* **PROVIDED PASSAGE**
Restaurant Allows Customer To Bring In Big Gulp, Then Shames Her About It Online

You might think it crass or crude to bring a 7-Eleven Big Gulp into a fine-dining establishment, but if a restaurant lets you have that huge cup o’ soda at your table, do they then have any standing to call you out publicly?

That’s the question being asked of a Seattle restaurant that not only allowed a customer to bring in outside soda but where a server actually directed the customer to a nearby 7-Eleven so she could obtain a soft drink… only to then turn to Facebook and Twitter to mock her.

The customer makes her case in this story on [via Eater].

She explains that she doesn’t drink alcohol and that the non-booze beverages offered at one particular restaurant were not to her liking, so she’d previously been allowed to bring in Coke from outside.

On a recent visit, she was sans cola and asked the server where some could be purchased. The server pointed them to a nearby 7-Eleven, where they purchased some Big Gulps and enjoyed them with their $400 meal.

The customer says she even left a larger than usual tip because she knows that restaurants often depend on selling alcohol to make a profit.

But then later that night, the restaurant’s Twitter feed and Facebook page posted a note asking diners to “please refrain from bringing 48 oz Big Gulps to dinner. It just looks bad. #nogmo #nohfcs” (the hashtags presumably reference opposition to genetically modified organisms and high fructose corn syrup).

* **DATA**

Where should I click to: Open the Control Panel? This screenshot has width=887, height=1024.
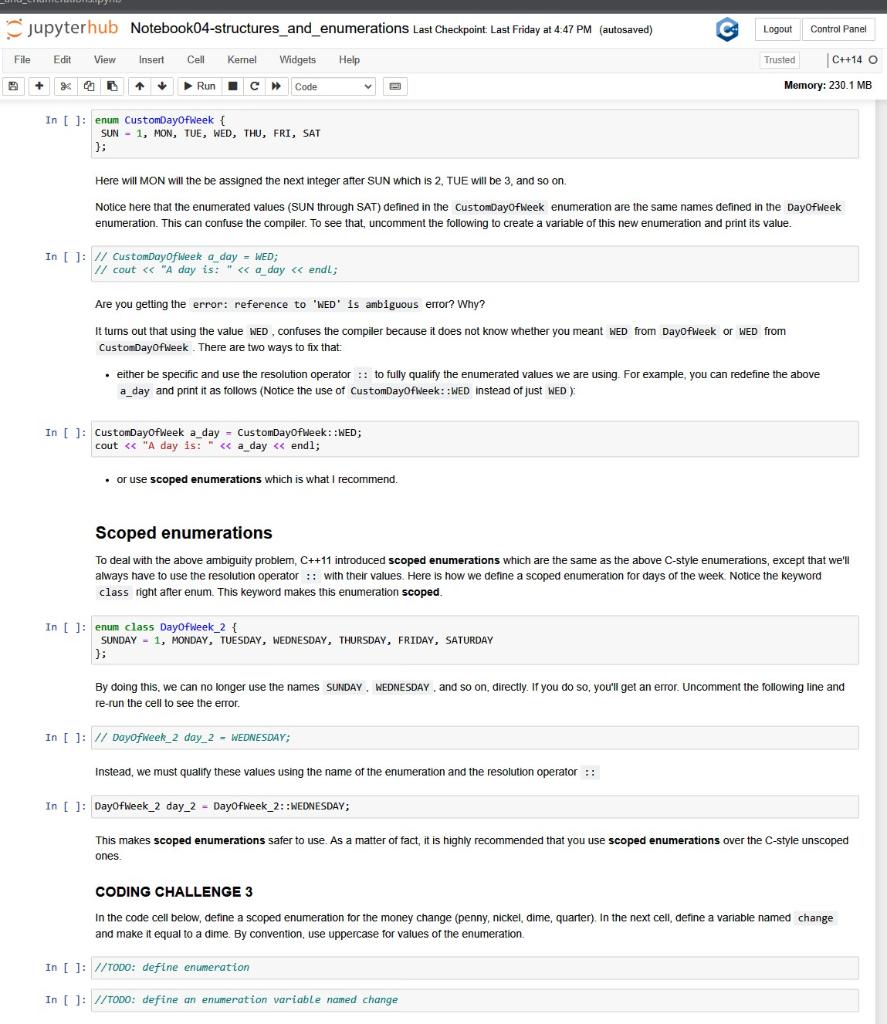[x=838, y=29]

* **ACTIVITIES**
[1] In the Big Gulp article, why did the customer leave a larger than usual tip?
[2] Answer from the Big Gulp article:
(a) In what city is the restaurant?
(b) How much did the meal cost?
(c) What cup size did the restaurant's post ask diners not to bring?
[3] Translate this sentence from the Big Gulp article into Spanish: "The customer says she even left a larger than usual tip because she knows that restaurants often depend on selling alcohol to make a profit."

* **SOLUTIONS TO THE TASKS**
[1] She knows that restaurants often depend on selling alcohol to make a profit, and she doesn't drink alcohol.

[2]
(a) Seattle
(b) $400
(c) 48 oz

[3] La clienta dice que incluso dejó una propina más grande de lo habitual porque sabe que los restaurantes a menudo dependen de la venta de alcohol para obtener ganancias.